TUC general secretary Frances O’Grady said: “Rail passengers are paying more and getting even less.
“Fares go up while trains remain overcrowded, stations are unstaffed, and rail companies cut the guards who ensure journeys run smoothly and safely.
“It’s time for rail services to be publicly owned, saving money for passengers and taxpayers alike.
“Instead of increasing fares and cutting staff, we should be building an accessible, reliable train service that Britain can be proud of.”
Aslef general secretary Mick Whelan said: “Once more the passengers and taxpayers will wonder why they must pay more for an increasingly poor service.
“When will the Government and the Department for Transport listen to those impacted by daft decisions and what is patently only good for the vested interests?”
RMT general secretary Mick Cash said: “The rail privatisation racket is robbing the British people day in and day out.
“The train companies trouser billions while starving our rail infrastructure of the investment it so desperately needs.
“With the train companies queuing up to slash jobs and working conditions, at a time of dangerous overcrowding, it is a scandal that they are getting yet another fare hike.
“Private profit is being placed above rail safety.”
TSSA general secretary Manuel Cortes said: “Our rail fares are already the highest in Europe and today’s increases will only make that record worse.

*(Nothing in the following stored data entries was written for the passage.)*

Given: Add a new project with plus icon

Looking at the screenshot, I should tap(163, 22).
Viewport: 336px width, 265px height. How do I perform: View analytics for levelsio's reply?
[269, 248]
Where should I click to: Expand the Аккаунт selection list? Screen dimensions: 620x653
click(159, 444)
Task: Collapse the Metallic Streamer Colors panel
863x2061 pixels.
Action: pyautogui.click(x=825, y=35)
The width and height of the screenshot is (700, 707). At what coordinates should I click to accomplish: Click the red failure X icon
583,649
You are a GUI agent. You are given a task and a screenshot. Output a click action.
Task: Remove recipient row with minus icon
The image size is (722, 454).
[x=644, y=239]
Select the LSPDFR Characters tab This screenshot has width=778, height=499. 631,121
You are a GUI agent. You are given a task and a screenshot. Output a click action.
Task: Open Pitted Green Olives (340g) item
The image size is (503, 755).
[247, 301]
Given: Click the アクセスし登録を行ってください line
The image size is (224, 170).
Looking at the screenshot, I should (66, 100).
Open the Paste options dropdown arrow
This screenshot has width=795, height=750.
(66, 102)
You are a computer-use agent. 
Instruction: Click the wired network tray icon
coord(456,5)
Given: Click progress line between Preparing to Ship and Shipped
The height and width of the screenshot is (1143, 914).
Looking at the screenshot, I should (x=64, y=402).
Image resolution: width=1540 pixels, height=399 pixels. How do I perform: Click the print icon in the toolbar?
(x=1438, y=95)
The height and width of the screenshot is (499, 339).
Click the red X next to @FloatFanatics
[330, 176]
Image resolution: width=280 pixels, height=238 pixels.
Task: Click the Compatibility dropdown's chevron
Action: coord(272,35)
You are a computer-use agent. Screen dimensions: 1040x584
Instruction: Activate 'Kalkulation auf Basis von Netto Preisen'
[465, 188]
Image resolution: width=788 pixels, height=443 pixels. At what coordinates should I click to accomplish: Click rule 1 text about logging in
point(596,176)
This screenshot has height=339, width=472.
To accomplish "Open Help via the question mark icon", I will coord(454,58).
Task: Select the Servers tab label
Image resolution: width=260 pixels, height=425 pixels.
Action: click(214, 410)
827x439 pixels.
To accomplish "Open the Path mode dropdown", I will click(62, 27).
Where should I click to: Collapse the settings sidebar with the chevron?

“It’s time that ministers gave rail passengers a break and actually froze fares in real terms.
“Fares on the most popular routes have jumped by more than 245% since rail was privatised 20 years ago.
“Running a publicly owned railway would end this annual mugging of passengers and give us a network run in the interests of passengers and staff.”
A series of protests will be held at railway stations across the country by the unions on Tuesday.
Rail Minister Paul Maynard said: “This will be disappointing news for passengers who should not be made to suffer any further disruption from strikes or other unjustified action. I hope all parties can find a way to work together to deliver a modern railway, with the additional capacity and improved performance passengers want.”